Quant au mot Idee, que l’adjonction d’un accent aigu suffit à traduire, mais auquel nous laissons à dessein sa majuscule allemande, Schopenhauer lui donne une signification toute spéciale. L’empruntant à Platon, comme il emprunte en partie à ce dernier la théorie qu’il y rattache — théorie sans doute assez chimérique aux yeux de la philosophie actuelle, — il conserve rigoureusement à ce vocable son sens grec et étymologique de forme ou d’image (είδος, videre). Ce qu’on retrouve dans les « Idées » du philosophe allemand, ce sont donc les « Idées » de Platon, ces species rerum, modèles immuables, archétypes éternels des choses, inaccessibles au sens commun, mais seule véritable réalité, qui projettent sur le mur de la caverne, en ombres changeantes et fugaces, le monde illusoire du sensible et du devenir. Le Vouloir, nous dit Schopenhauer, ne se manifeste pas, ne « s’objective » pas directement en phénomènes et en choses particulières. Il s’affirme dans le monde connaissable par l’intermédiaire de certaines formes ou de certaines forces de caractère fixe, qui sont les formes et les forces éternelles de la nature. Sous-traites comme le Vouloir même, dans leur essence propre, à toute prise de la connaissance, mais pro- jetées néanmoins en phénomènes et en objets qui multiplient à l’infini leur image dans le temps et dans l’espace, ces formes ou ces forces, en un mot ces « Idées », flottent en quelque sorte à la limite des deux mondes du Vouloir et de la représentation. Elles sont, comme dit Schopenhauer, « l’objectivation immédiate du Vouloir ». Elles déterminent d’autre part ce qu’il appelle ses « degrés d’objectivation », en ce sens qu’elles s’étagent en une hiérarchie, qui va des forces élémentaires de la nature, où règnent l’uniforme et l’inconscient, jusqu’aux formes supérieures de la vie consciente et individualisée. L’unité métaphysique de chacune de ces « Idées », que nous voyons se refléter en des millions de phénomènes, s’atteste par la permanence et la rigoureuse nécessité des lois de la nature, qui veut qu’une même force, sitôt que les mêmes causes occasionnelles la déterminent à se manifester dans le temps et dans l’espace, s’y manifeste aujourd’hui comme il y a cent mille ans par des effets toujours identiques.
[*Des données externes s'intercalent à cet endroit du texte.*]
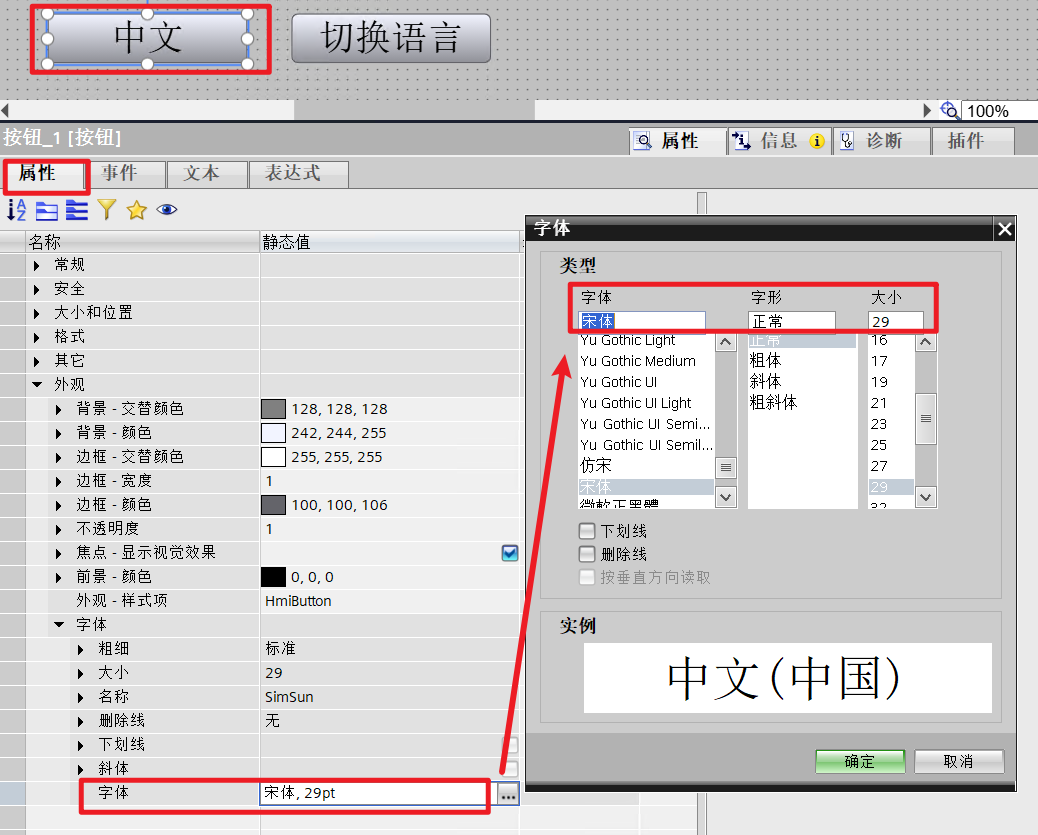Collapse the 字体 property group

pyautogui.click(x=57, y=624)
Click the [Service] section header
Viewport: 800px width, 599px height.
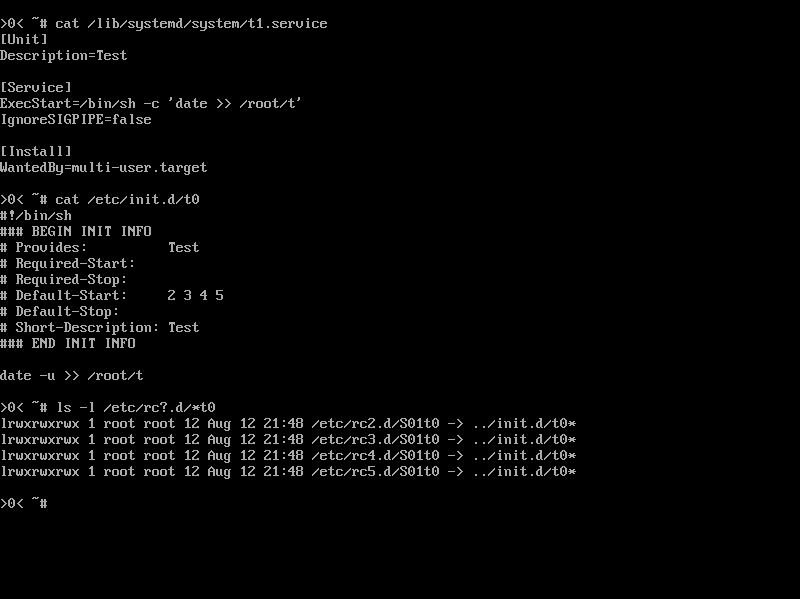pyautogui.click(x=36, y=87)
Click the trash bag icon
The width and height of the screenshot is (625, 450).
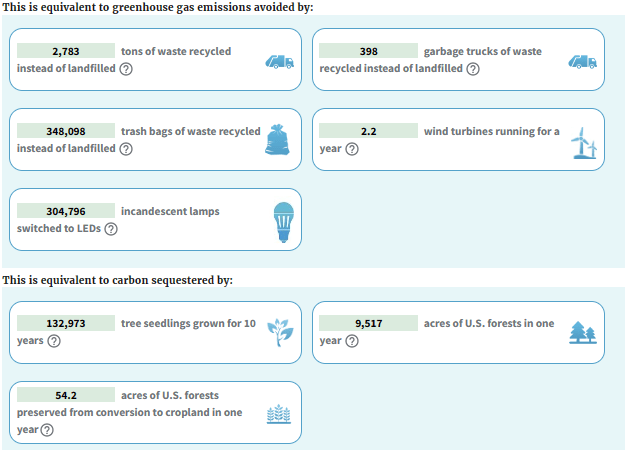tap(278, 140)
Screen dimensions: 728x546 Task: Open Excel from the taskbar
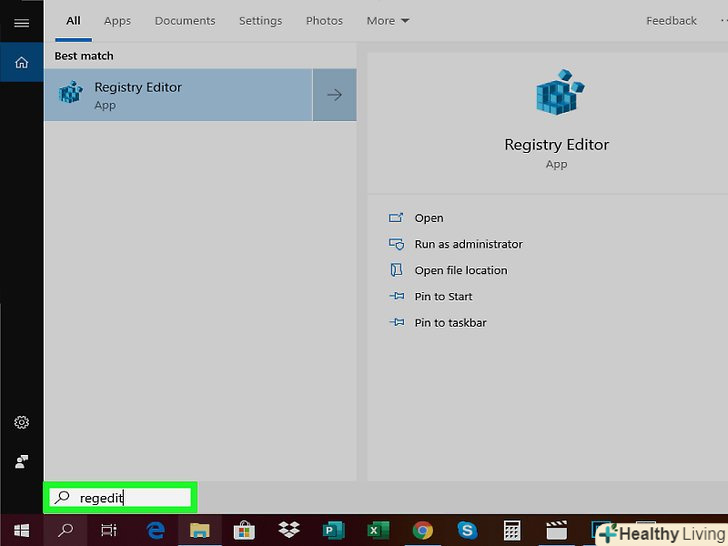(378, 530)
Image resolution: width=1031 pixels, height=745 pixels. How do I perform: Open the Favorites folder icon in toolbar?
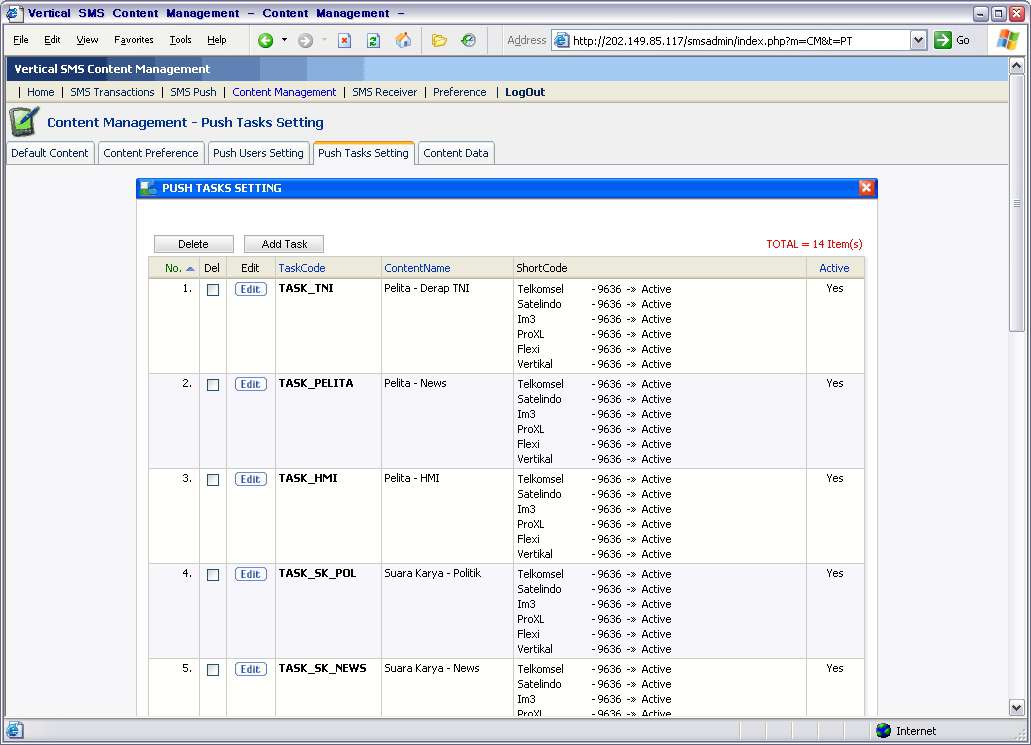click(x=439, y=40)
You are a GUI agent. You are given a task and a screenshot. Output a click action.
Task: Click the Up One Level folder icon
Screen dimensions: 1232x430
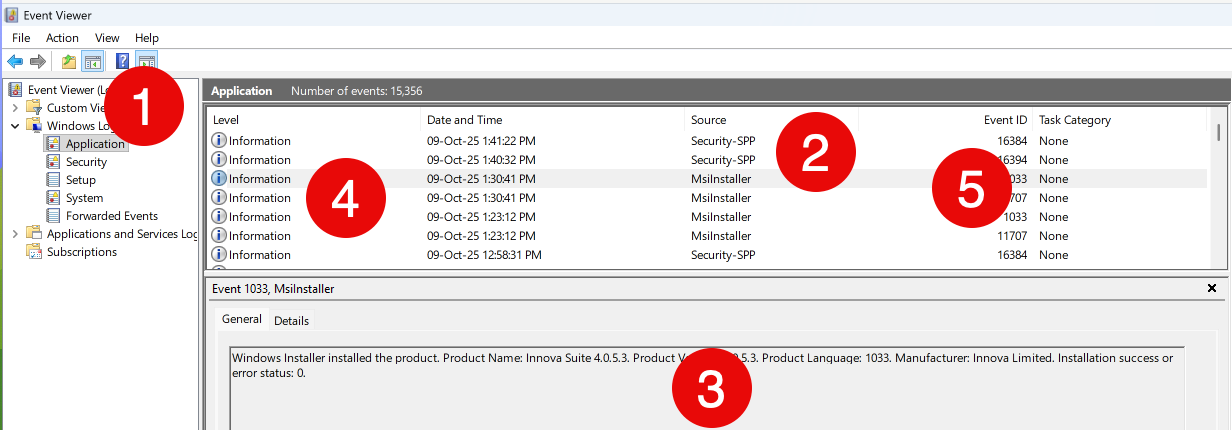coord(68,62)
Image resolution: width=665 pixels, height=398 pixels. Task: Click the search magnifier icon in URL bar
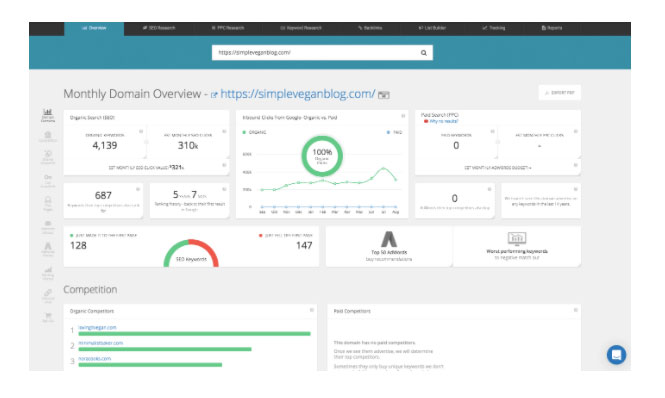(423, 53)
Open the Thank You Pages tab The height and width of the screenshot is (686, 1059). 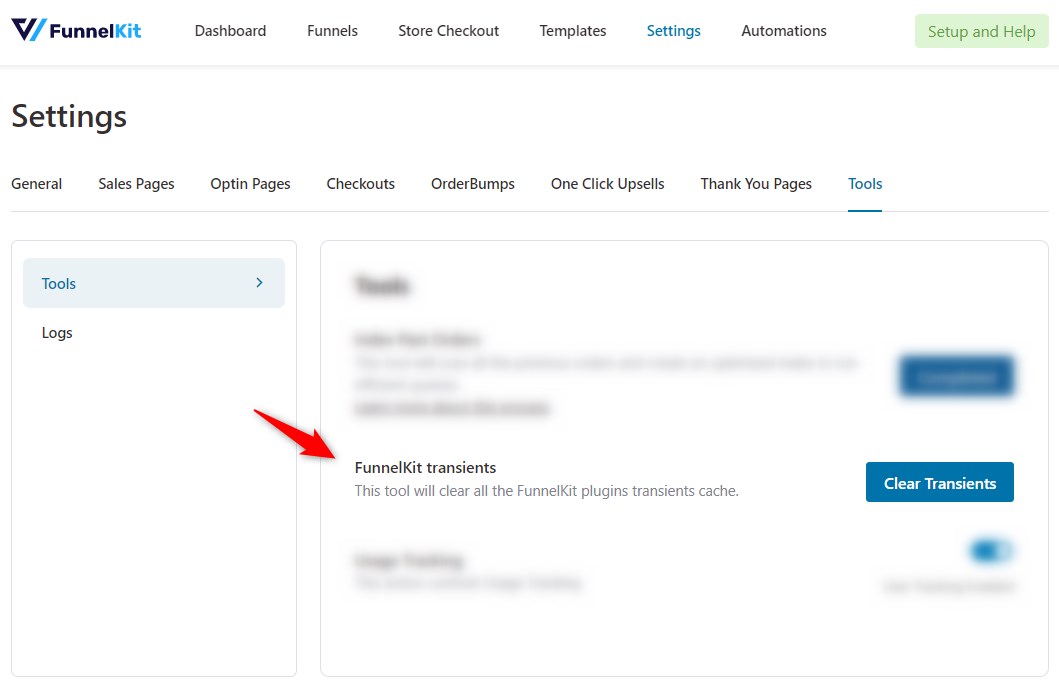click(x=755, y=184)
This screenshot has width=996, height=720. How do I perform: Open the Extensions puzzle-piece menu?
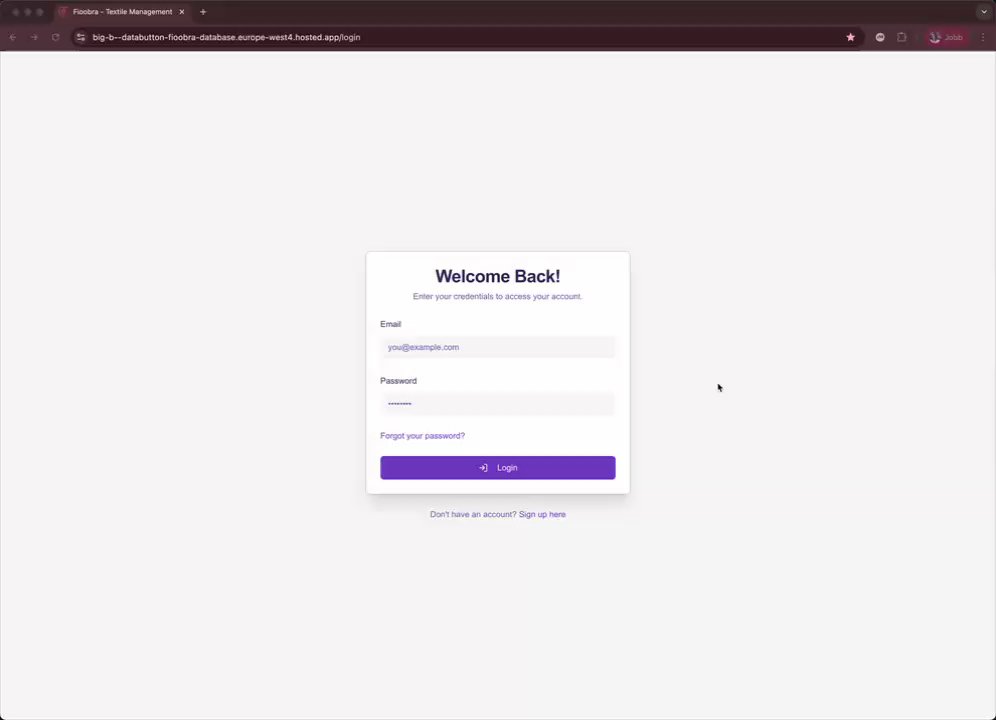(x=901, y=37)
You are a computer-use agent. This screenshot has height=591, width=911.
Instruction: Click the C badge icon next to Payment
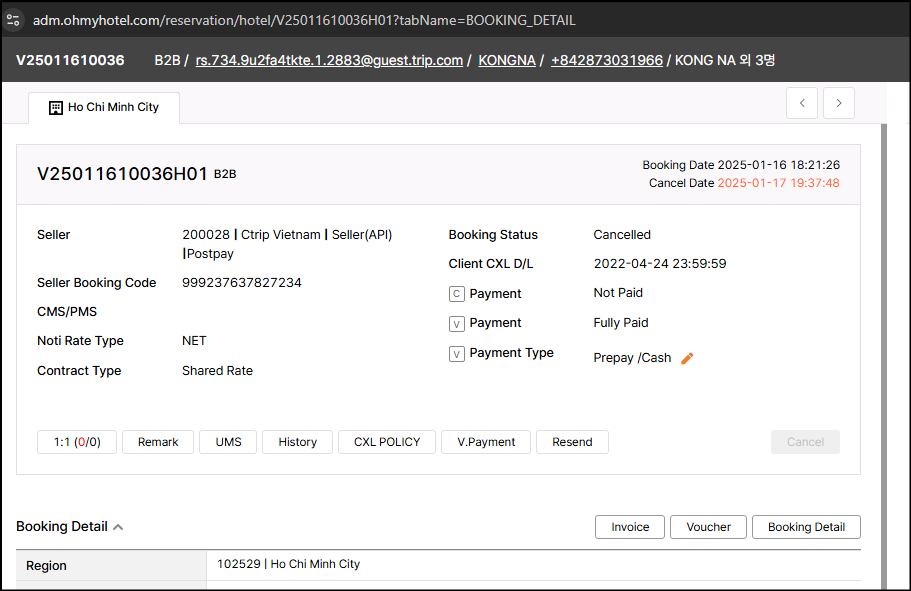(x=457, y=294)
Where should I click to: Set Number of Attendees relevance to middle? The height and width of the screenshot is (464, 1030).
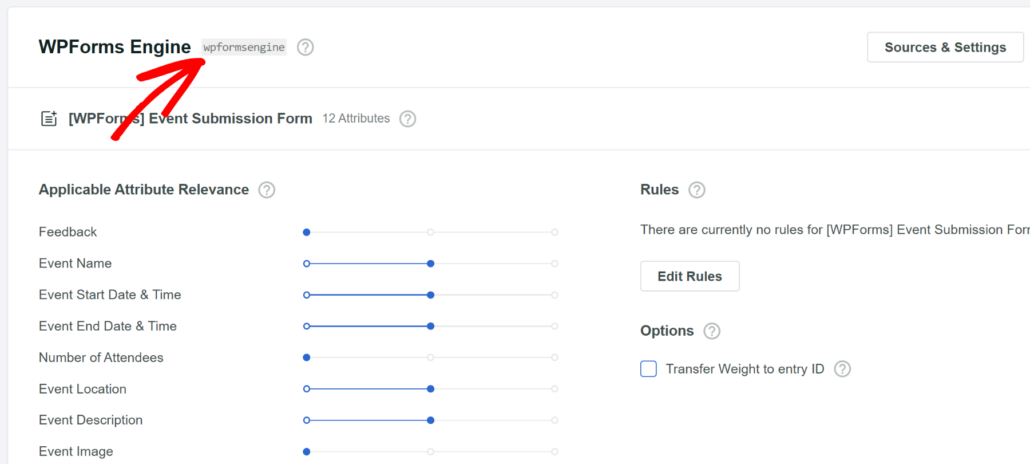pyautogui.click(x=430, y=357)
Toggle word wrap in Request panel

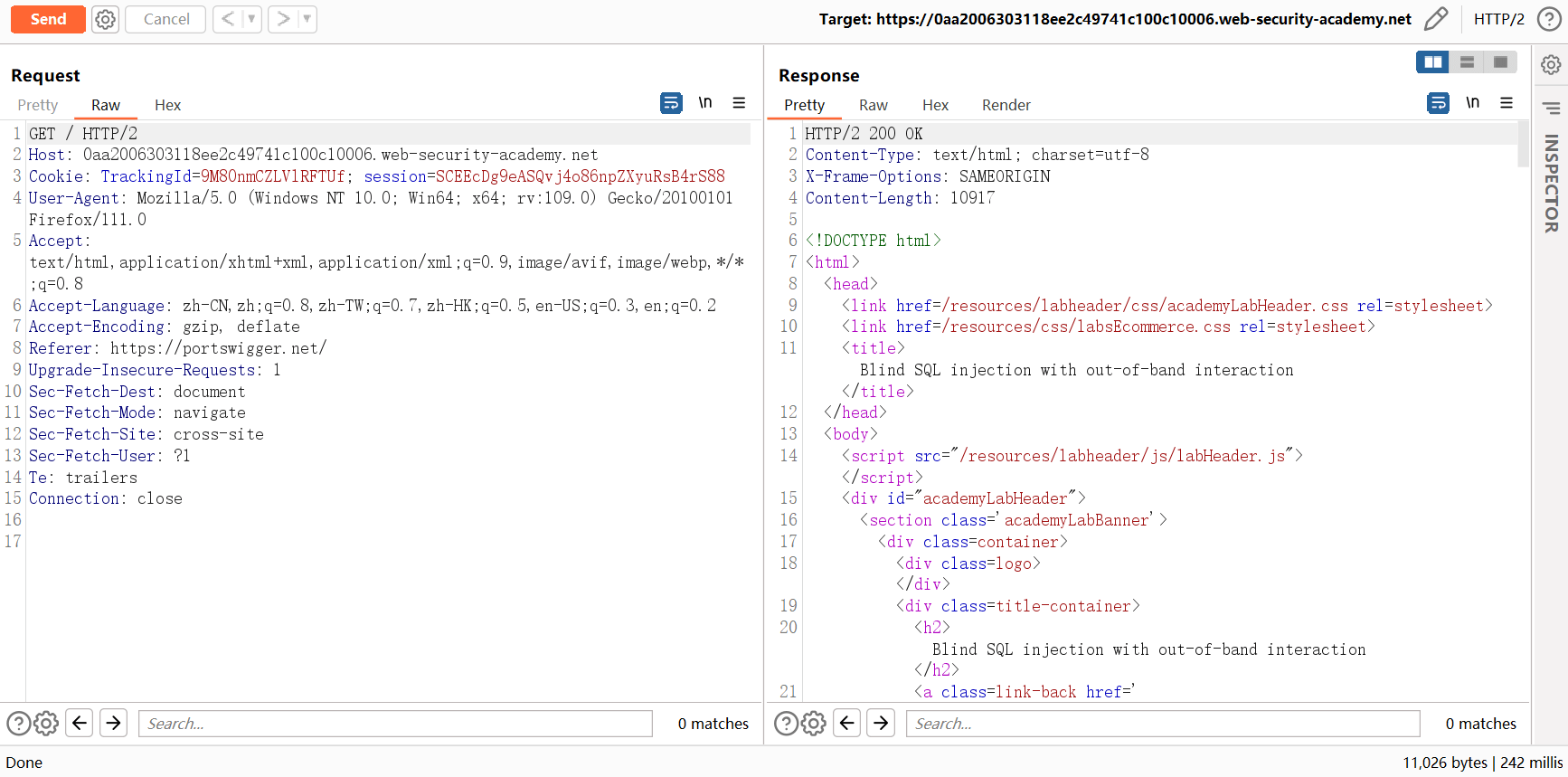(x=671, y=103)
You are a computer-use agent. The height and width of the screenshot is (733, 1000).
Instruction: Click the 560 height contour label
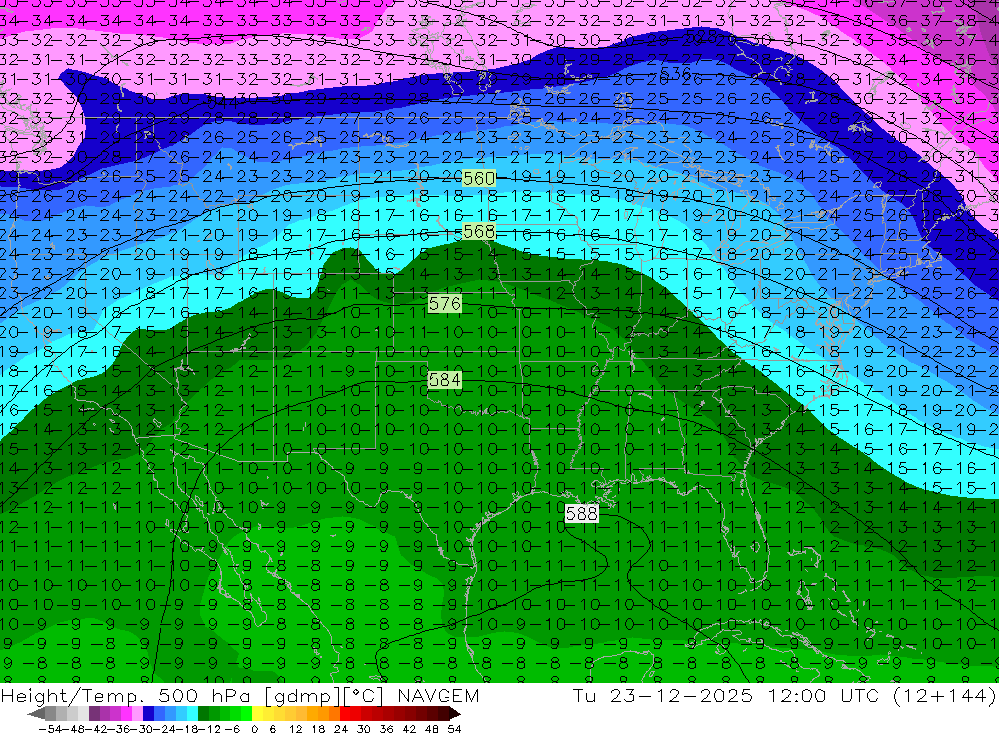[479, 178]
En voilà assez pour prévenir toute équivoque, c’est-à-dire pour montrer que « l’Idée », au sens de Schopenhauer, n’a rien à Voir avec ce qu’on entend communément en français par « idée », à savoir une notion abstraite formée par la raison. Pour ce produit de la connaissance réfléchie, Schopenhauer l’appelle Begriff, que nous traduisons toujours — et d’ailleurs assez littéralement — par « concept », afin d’éviter tout malentendu. Les Idées de Schopenhauer sont en un sens l’opposé des concepts. Elles sont des types, types en quelque sorte antérieurs aux choses particulières en lesquelles ils s’incarnent. Les concepts, au contraire, sont les rubriques générales que notre raison extrait ou « abstrait » après coup de ces choses particulières, et sous lesquelles elle les range. Rappelons que les Idées ne sont pas en elles-mêmes accessibles à la connaissance normale, tant sensible qu’abstraite, laquelle ne perçoit jamais dans les choses que des relations. Seul le génie de l’artiste, en s’affranchissant de la connaissance des pures relations — ce qui est le propre de cette connaissance anormale, parce que désintéressée, qu’est la connaissance esthétique — perçoit dans le multiple et l’accidentel l’Idée même des choses. C’est cette Idée que son œuvre nous dévoile dans un exemple individuel qui la symbolise.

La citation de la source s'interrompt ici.